A strange reflection. Too much of the Brothers Grimm in my childhood? I don’t know. In any event:
There was something about Ave Maria that I really liked the first few times I visited the place, starting three years ago. In many ways, Ave is still a work in progress. It’s a little enclave amidst the wilderness of Southwest Florida. Ninety minutes from Miami, almost an hour from Naples and Fort Myers, its early neighbors were the people of Immokalee in the farmers markets and casinos. Other than that, just the local bear and panther population.
Visiting Ave felt, I think now, something like I imagine some Austrian or Swiss castle three centuries ago.

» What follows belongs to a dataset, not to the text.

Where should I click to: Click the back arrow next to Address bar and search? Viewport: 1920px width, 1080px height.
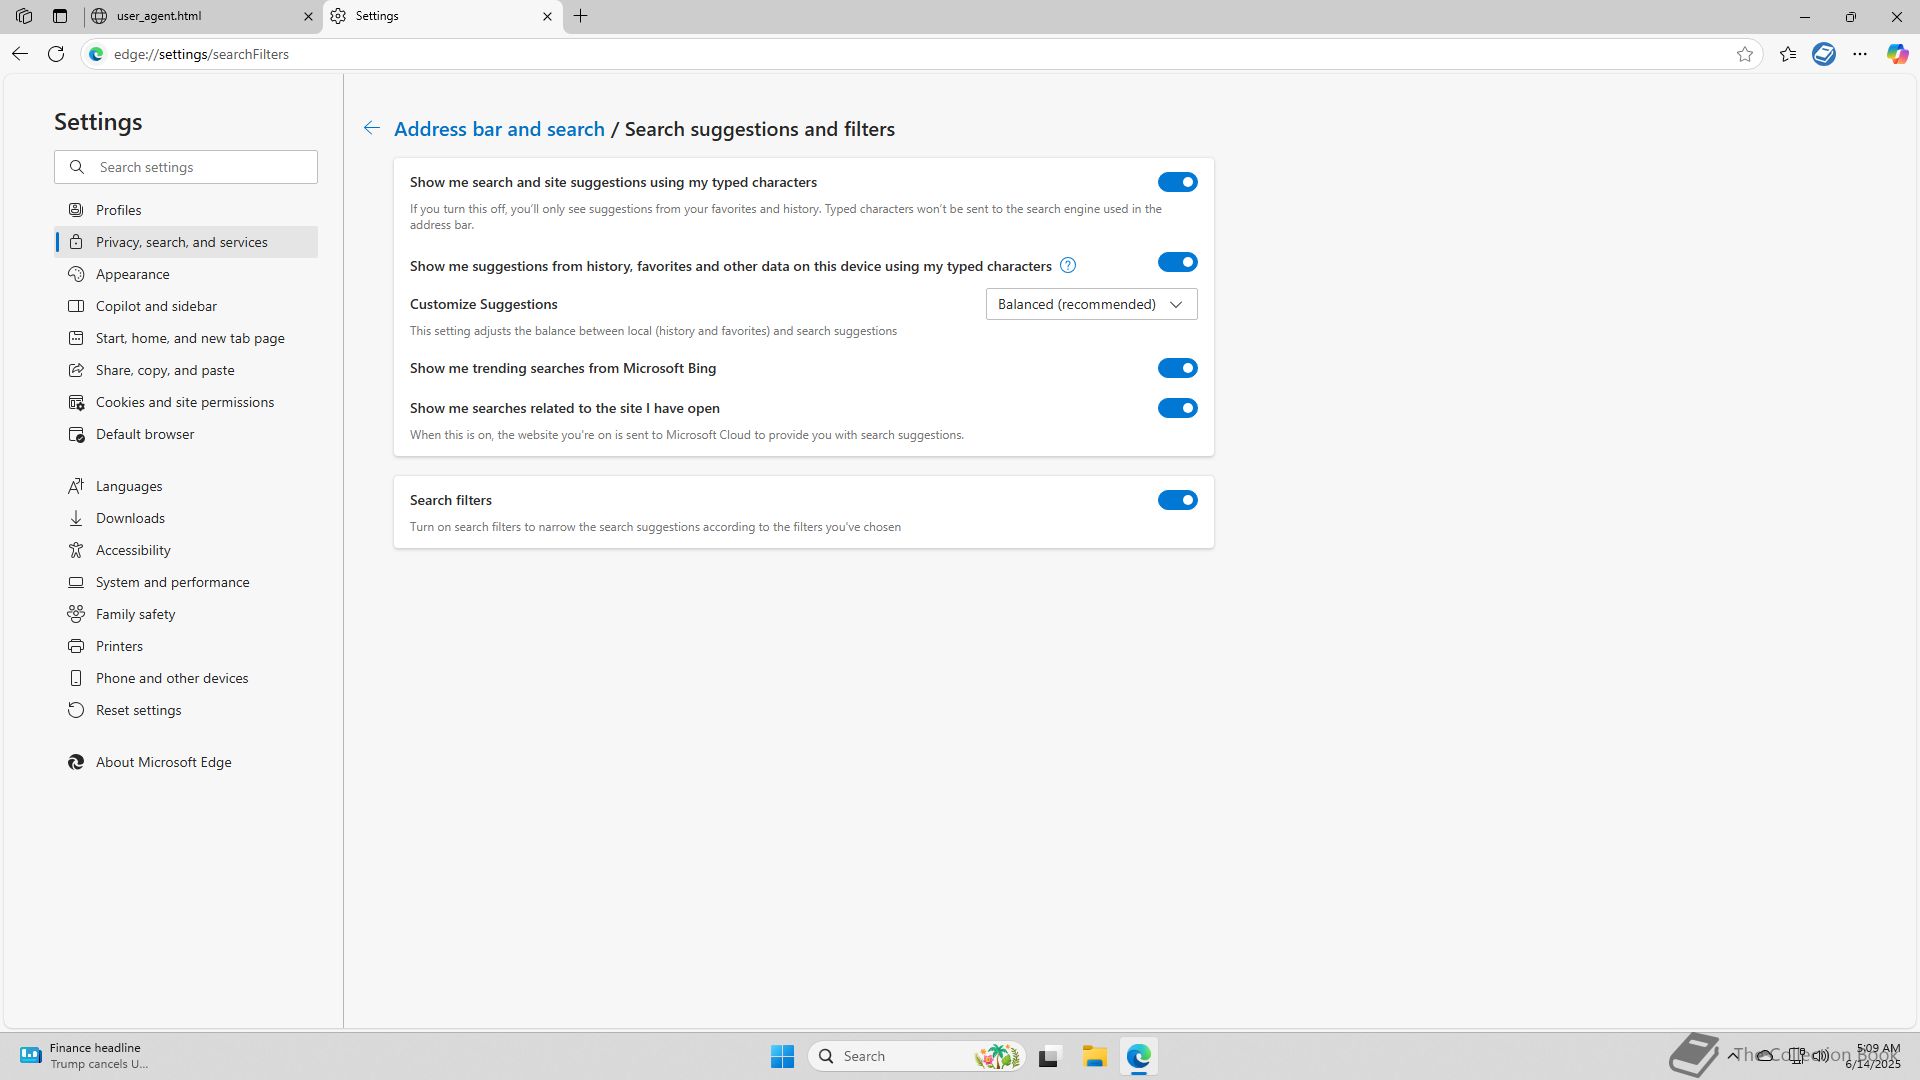click(371, 128)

You arrive after a great distance at the edge of a settlement, a sleepy little village. Making your way past the mostly quiet and dimly lit alleys of the village proper, you navigate the narrow path to the castle grounds on the center hill.
Within, you find great company. Faces you’ll come to know and love over a night together, rocked by the storm that began raging outside the walls. It’s a castle with a thousand rooms and one, yet it feels small and accessible in its own way. You feel comfortable with it, with its unknowns. There are some rooms and spaces you don’t enter. The time you share with your new companions will be yours forever; the candor and camaraderie of strangers creating friendships that will endure, even if you’ll never see each other again.
You leave this place the next morning, making your way delicately past the still slumbering village and back onto whatever path it was that led you there. In time you wonder whether any of it ever really happened, and whether that place existed. Maybe it was an enchanted place.
Enchantment’s distinctive allure. Ave has some of that allure for me.